Ocean Prime’s menu pairs the finest steaks with the freshest seafood and features the highest quality ingredients available. Made-from-scratch menu selections showcase simple, pure, and regional flavors.
Appetizers include white truffle caviar deviled eggs, jumbo lump crab cake with sweet corn cream, aged Wisconsin cheddar fondue, French onion soup with brandy, and aged Swiss and Dutch Harbor king crab legs.
Ocean Prime features classic steaks and chops such as the 12 oz. bone-in filet, 16 oz. Kansas City strip, and 16 oz. ribeye with enhancement accessories including black truffle butter, garlic shrimp scampi, and green peppercorn sauce.
Guests can savor complementing potato and supper club sides of chophouse corn, roasted garlic mashed potatoes, black truffle macaroni and cheese, and candied yams with marshmallow brulee.
Chef O’Brien’s compositions highlight the freshest regional flavors, from ginger salmon with sugar snap peas and soy butter sauce to Chilean sea bass with whipped potatoes and Champagne truffle sauce. Guests are also encouraged to indulge in sweet treats such as blueberry lemon cheesecake, chocolate peanut butter pie, and white chocolate key lime tart.
“Our goal and passion at Ocean Prime is to bring fresh, innovative flavors to Indianapolis diners,” says executive chef Shawn O’Brien. “We will introduce seasonal dishes including Alaskan halibut and summer vegetable sauté topped with a plum-tomato compote and yellowfin tuna served with foie gras, carrots, and asparagus and mushroom ragout.”
An extensive list of award-winning wines, including more than 40 by the glass, perfectly complements chef O’Brien’s culinary creations, including New and Old World chardonnays and pinot noirs, Spanish and Italian reds, sauvignon blanc, cabernet sauvignon, and a variety of blends.
Every Sunday, guests are encouraged to expand their palate as they Ocean Prime offers more than 300 selected bottles (priced $99 and lower) for half price.
Talented bar chefs expertly prepare signature cocktails such as the whiskey clover featuring Gentleman Jack whiskey Hennessy VS, honey water, fresh lemon, and orange; a refreshing blend of Bombay Sapphire gin, muddled fresh cucumber, and hand-squeezed lime in the cucumber gimlet and pineapple saffron composed of Belvedere vodka, house-infused saffron syrup, fresh pineapple juice, and hand-squeezed lemon.

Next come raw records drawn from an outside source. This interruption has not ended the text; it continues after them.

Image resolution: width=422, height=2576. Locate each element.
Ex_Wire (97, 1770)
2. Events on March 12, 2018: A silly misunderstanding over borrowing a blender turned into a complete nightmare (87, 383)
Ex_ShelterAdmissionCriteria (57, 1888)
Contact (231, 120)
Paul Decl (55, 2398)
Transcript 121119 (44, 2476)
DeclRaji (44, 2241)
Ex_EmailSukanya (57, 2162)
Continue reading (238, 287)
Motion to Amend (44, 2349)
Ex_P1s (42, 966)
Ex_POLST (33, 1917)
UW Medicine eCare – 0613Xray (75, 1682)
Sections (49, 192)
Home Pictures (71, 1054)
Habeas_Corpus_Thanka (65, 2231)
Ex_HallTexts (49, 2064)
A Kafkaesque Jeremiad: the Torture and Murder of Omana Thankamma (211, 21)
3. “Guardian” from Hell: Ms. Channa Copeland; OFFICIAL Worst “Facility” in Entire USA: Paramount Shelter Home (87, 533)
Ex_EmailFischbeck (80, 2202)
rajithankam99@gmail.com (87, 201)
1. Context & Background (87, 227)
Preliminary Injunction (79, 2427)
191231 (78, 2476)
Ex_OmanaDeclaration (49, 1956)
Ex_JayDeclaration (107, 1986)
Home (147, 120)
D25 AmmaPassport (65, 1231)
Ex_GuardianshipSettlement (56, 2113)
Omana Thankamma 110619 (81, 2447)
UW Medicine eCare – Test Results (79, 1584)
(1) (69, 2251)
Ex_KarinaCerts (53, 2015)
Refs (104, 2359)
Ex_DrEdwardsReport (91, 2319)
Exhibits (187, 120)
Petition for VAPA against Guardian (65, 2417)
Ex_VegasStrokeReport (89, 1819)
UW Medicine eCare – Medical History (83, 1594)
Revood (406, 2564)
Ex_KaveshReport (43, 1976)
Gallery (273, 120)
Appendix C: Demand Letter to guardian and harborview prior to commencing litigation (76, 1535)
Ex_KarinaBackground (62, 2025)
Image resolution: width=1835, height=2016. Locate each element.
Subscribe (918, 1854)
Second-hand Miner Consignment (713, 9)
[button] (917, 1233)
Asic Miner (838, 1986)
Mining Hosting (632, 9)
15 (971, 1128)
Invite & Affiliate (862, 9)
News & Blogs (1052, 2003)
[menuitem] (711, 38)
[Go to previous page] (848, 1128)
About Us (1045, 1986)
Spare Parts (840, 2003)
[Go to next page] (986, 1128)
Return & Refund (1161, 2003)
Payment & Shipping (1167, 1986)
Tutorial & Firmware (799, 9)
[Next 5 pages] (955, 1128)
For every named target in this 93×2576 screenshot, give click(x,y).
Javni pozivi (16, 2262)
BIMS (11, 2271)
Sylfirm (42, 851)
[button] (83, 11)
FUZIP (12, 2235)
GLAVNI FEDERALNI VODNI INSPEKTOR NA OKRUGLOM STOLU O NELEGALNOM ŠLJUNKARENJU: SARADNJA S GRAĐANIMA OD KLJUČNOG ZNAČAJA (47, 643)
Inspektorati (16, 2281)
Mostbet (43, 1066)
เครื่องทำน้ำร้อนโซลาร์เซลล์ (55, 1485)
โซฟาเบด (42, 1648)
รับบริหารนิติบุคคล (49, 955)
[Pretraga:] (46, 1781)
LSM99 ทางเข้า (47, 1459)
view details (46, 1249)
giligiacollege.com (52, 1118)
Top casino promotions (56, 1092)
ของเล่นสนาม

Ocean Prime’s atmosphere evokes the timeless elegance of the supper club with warm woods, captivating lighting, and a wine tower featuring selections from the Wine Spectator-honored wine list at the core of the dining room.
Ocean Prime seats more than 300 guests and features one private dining room for more intimate gatherings of 10 to 40 diners. An outdoor terrace offers space for 80 diners in addition to plush lounge seating situated near the outdoor fireplace. The area also offers “Tuesdays on the Terrace,” featuring live entertainment each Tuesday evening from 6 to 10 p.m.